THE PROBLEM |
Please keep pictures out of the copy, and print exactly the lines from the one containing "1207x1294 pixels." through the end of the records.

+ + +

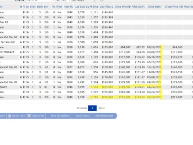The image size is (193, 145).
Task: Go to the Next results page
Action: pos(102,108)
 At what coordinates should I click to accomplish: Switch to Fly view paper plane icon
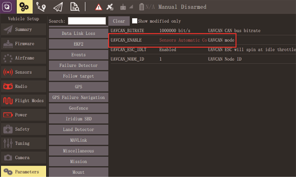click(x=58, y=7)
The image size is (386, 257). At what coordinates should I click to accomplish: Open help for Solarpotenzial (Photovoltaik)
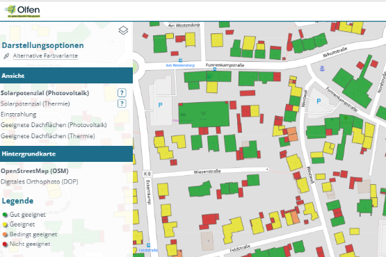pyautogui.click(x=122, y=93)
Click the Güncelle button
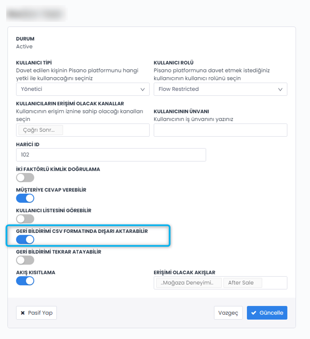 267,313
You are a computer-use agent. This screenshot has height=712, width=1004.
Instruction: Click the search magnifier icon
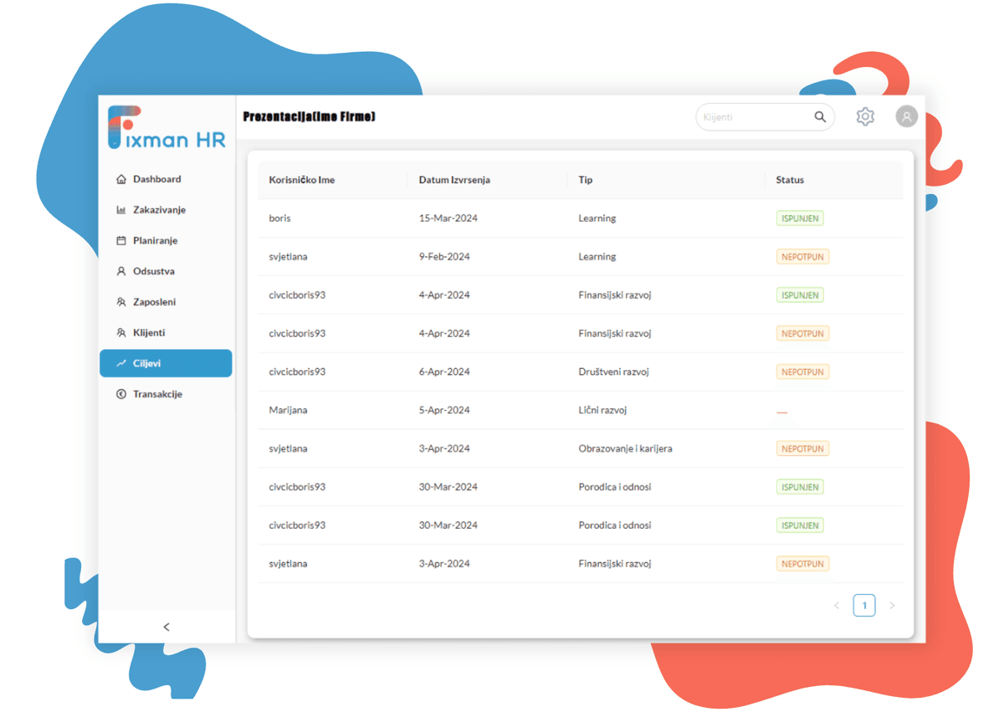pos(820,117)

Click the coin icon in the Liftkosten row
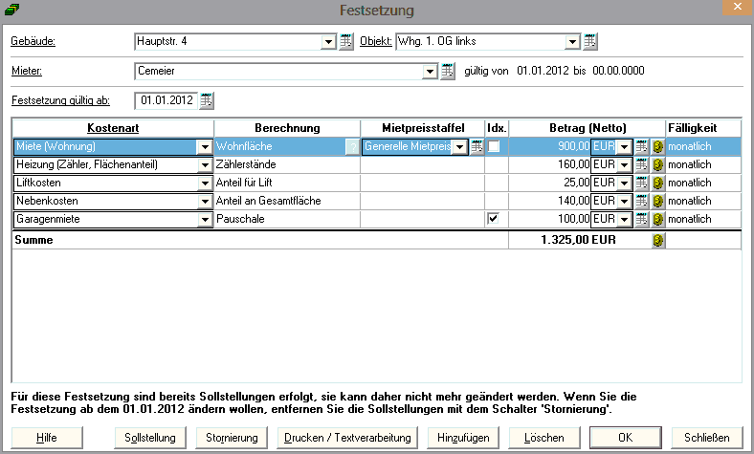coord(657,183)

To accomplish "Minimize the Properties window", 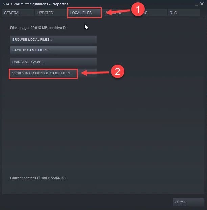I will 197,4.
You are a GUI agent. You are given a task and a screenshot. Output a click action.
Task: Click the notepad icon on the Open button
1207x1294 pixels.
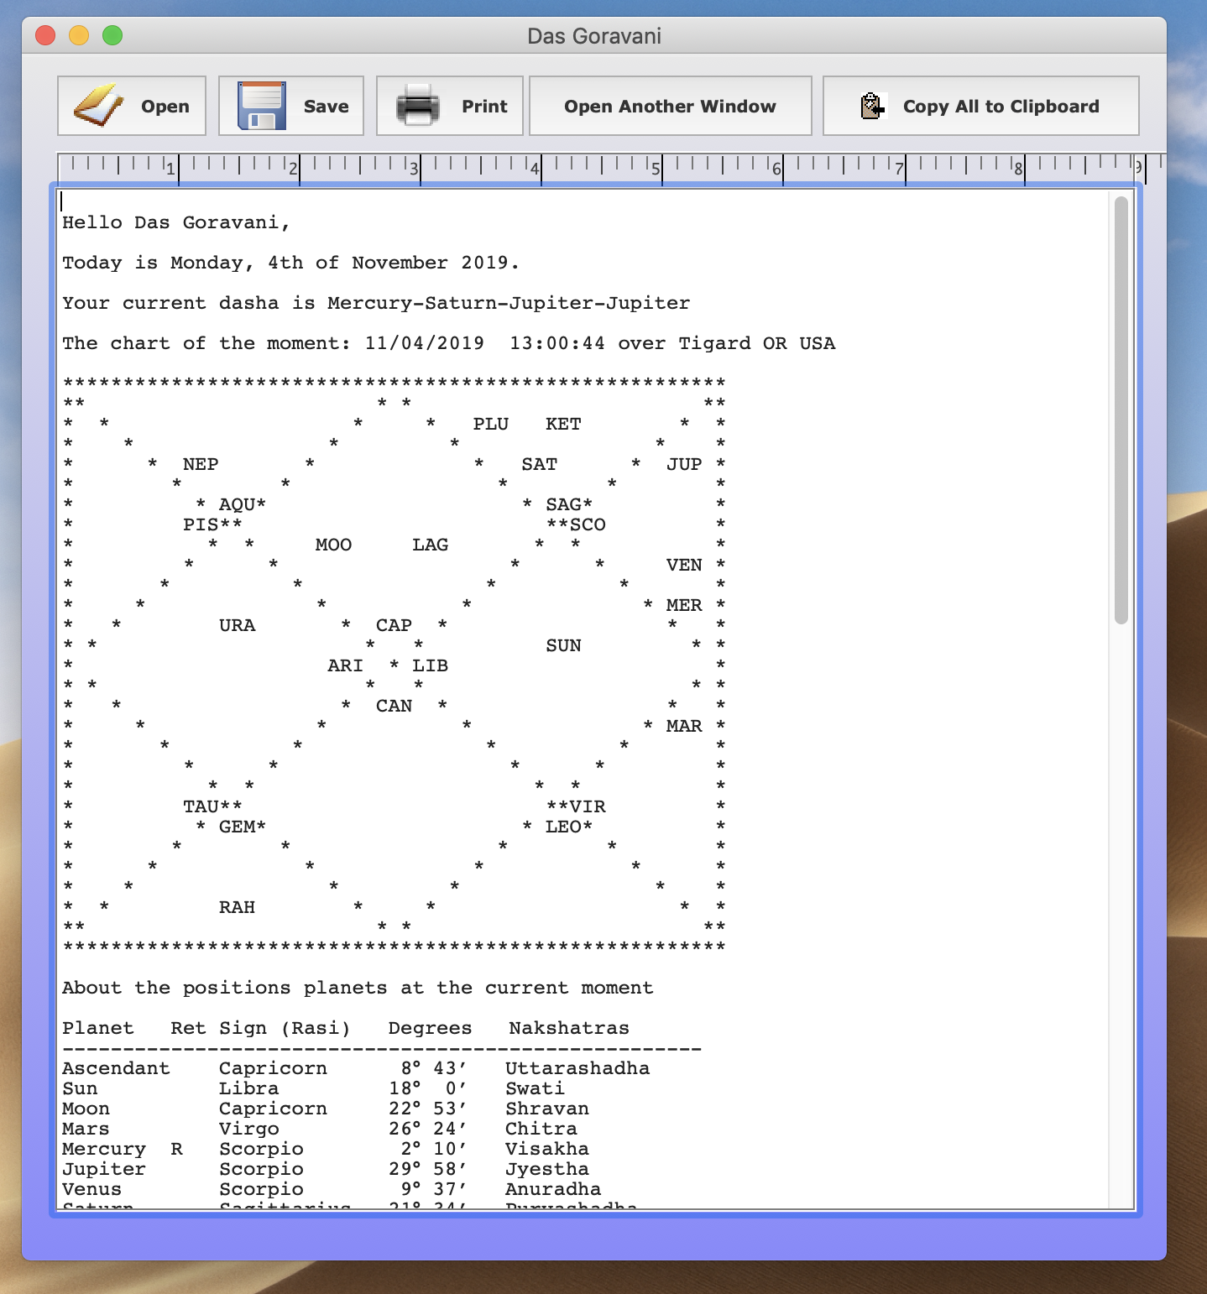[99, 106]
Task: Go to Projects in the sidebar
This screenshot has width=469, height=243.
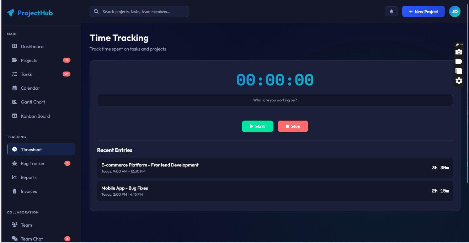Action: pyautogui.click(x=29, y=60)
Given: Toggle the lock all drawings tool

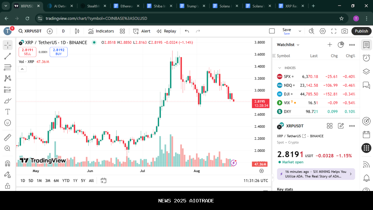Looking at the screenshot, I should click(x=8, y=186).
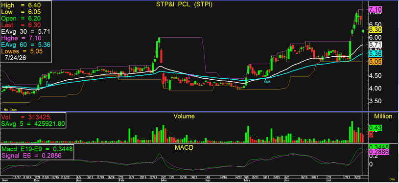Click the Macd E19-E9 legend entry
Viewport: 399px width, 183px height.
click(37, 149)
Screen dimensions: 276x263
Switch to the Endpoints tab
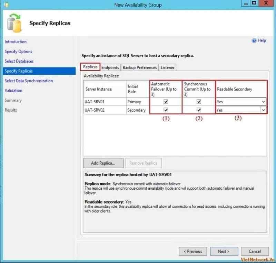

+ + +

RESPONSE AREA |
1207x1294 pixels.
[99, 106]
Task: Go to Projects in the sidebar
This screenshot has width=469, height=243.
Action: pyautogui.click(x=29, y=60)
Given: Toggle the lock all drawings tool

Looking at the screenshot, I should click(x=8, y=186).
Click the Macd E19-E9 legend entry
Viewport: 399px width, 183px height.
click(37, 149)
Screen dimensions: 276x263
Switch to the Endpoints tab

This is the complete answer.